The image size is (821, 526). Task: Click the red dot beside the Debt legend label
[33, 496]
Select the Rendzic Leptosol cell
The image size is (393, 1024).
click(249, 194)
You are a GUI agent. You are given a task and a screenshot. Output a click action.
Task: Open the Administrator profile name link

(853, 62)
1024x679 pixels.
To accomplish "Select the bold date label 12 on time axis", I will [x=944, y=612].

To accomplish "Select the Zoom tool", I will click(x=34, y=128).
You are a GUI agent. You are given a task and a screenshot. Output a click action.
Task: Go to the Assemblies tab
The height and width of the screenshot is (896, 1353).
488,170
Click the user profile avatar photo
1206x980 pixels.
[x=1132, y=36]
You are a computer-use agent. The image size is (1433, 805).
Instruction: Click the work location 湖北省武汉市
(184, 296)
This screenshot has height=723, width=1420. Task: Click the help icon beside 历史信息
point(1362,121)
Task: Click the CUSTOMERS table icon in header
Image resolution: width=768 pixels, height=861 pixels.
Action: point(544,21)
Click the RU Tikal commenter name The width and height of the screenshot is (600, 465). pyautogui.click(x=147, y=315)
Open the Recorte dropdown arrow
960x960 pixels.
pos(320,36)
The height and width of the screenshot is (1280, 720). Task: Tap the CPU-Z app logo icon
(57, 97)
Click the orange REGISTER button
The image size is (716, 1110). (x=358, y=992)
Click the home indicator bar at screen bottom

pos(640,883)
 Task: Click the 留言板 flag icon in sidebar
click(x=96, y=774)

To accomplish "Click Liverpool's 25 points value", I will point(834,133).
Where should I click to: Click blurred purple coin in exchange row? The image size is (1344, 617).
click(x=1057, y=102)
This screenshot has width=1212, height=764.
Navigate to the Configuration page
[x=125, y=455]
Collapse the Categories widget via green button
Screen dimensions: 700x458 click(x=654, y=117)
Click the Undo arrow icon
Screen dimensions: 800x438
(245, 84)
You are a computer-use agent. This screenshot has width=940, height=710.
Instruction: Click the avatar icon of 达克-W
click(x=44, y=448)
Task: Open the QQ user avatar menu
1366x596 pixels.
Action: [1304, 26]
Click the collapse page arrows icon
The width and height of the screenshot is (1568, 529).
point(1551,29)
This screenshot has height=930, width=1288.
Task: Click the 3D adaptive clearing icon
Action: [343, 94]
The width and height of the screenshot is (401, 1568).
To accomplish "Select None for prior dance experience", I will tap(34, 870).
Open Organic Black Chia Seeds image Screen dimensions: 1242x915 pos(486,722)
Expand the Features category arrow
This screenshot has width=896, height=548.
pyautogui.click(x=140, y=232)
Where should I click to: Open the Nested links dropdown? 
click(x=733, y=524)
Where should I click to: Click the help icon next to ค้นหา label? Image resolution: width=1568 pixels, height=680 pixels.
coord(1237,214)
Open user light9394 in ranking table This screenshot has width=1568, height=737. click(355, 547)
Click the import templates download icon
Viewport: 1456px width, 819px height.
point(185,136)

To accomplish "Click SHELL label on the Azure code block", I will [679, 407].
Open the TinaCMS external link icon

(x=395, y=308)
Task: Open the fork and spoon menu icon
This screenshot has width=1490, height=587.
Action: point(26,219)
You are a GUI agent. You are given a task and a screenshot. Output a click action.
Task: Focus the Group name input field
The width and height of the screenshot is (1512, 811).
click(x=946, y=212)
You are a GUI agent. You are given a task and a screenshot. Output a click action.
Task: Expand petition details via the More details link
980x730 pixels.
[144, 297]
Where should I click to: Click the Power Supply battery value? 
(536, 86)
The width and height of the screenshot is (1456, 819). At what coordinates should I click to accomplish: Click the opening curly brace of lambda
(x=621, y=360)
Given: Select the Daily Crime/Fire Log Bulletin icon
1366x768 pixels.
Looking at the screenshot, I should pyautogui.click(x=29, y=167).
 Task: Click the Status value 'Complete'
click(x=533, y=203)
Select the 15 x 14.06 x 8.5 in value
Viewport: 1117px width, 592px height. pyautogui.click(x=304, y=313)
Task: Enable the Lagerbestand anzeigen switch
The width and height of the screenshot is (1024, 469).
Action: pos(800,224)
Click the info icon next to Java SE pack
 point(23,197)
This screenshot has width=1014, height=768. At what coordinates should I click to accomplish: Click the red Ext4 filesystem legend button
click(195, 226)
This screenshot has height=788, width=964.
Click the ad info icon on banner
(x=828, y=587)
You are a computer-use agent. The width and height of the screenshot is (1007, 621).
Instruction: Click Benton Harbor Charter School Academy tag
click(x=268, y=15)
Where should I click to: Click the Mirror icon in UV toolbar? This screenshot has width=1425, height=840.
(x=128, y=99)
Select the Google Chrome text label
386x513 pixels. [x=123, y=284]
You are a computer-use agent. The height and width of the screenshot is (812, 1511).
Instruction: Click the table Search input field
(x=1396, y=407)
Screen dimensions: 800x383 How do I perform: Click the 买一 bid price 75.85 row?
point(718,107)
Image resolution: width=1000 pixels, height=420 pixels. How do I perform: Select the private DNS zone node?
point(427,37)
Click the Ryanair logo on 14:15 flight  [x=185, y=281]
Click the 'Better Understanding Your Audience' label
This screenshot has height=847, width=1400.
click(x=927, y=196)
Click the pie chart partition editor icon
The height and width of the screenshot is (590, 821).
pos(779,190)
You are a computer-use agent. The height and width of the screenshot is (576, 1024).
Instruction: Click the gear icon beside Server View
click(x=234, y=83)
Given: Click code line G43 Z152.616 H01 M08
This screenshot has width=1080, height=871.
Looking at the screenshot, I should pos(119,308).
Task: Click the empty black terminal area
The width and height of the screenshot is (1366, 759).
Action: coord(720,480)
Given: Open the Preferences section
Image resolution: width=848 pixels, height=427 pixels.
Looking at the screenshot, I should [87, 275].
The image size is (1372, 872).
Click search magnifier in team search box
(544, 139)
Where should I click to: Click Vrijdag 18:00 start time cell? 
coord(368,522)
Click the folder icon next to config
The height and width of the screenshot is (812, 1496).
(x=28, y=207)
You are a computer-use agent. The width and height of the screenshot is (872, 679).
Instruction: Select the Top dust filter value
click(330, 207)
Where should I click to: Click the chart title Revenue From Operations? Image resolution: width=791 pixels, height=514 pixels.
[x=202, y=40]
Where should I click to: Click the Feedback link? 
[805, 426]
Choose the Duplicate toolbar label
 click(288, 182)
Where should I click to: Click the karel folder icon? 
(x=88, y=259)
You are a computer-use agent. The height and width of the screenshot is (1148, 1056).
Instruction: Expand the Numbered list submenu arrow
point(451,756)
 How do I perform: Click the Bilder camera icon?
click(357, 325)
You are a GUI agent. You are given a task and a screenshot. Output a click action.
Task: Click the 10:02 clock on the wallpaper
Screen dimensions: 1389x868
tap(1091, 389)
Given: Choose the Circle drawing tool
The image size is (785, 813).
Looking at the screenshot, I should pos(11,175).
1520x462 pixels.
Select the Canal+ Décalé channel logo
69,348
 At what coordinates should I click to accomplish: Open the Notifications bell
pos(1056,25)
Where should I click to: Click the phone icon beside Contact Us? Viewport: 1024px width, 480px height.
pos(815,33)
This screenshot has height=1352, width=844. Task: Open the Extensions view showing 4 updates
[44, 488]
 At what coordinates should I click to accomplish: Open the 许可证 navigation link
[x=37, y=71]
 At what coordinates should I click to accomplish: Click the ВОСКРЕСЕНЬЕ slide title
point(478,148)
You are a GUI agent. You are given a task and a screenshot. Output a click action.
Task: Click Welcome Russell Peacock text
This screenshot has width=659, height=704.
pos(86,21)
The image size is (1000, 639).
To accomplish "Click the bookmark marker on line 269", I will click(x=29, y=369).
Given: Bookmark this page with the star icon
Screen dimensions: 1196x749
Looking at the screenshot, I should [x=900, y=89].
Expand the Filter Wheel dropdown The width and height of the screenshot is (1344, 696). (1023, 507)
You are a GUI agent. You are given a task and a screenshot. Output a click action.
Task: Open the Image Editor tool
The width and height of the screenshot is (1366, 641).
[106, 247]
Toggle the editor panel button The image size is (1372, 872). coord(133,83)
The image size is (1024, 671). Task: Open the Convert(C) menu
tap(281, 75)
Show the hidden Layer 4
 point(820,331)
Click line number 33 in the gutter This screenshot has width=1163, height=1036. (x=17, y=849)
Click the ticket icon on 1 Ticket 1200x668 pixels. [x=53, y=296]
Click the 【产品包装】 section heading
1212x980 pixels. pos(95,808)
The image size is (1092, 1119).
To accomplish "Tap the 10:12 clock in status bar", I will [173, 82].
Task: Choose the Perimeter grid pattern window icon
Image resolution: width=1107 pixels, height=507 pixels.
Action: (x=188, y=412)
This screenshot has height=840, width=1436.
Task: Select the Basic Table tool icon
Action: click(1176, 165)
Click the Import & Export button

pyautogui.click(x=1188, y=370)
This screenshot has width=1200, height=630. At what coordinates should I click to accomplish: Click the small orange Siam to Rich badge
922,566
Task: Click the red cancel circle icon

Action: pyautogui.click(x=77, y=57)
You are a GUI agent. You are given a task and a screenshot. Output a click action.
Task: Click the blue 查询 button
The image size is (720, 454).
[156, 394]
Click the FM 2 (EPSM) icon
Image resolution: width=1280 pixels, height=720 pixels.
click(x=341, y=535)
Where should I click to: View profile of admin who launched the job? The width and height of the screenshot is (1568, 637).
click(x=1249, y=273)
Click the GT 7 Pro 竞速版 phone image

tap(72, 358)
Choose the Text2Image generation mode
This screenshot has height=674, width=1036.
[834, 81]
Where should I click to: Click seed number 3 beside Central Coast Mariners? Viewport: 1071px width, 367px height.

● **INSTRUCTION**: Recast the entries from the line with "Click the pie chart partition editor icon" to the line with "Looking at the screenshot, I should pos(119,308)." as a Markdown table. Use two columns: Row for the row number and Line for the line itself, and leave out any blank lines.

● **CORRECT RESULT**:
| Row | Line |
|---|---|
| 1 | Click the pie chart partition editor icon |
| 2 | The height and width of the screenshot is (590, 821). |
| 3 | pos(779,190) |
| 4 | You are a computer-use agent. The height and width of the screenshot is (576, 1024). |
| 5 | Instruction: Click the gear icon beside Server View |
| 6 | click(x=234, y=83) |
| 7 | Given: Click code line G43 Z152.616 H01 M08 |
| 8 | This screenshot has width=1080, height=871. |
| 9 | Looking at the screenshot, I should pos(119,308). |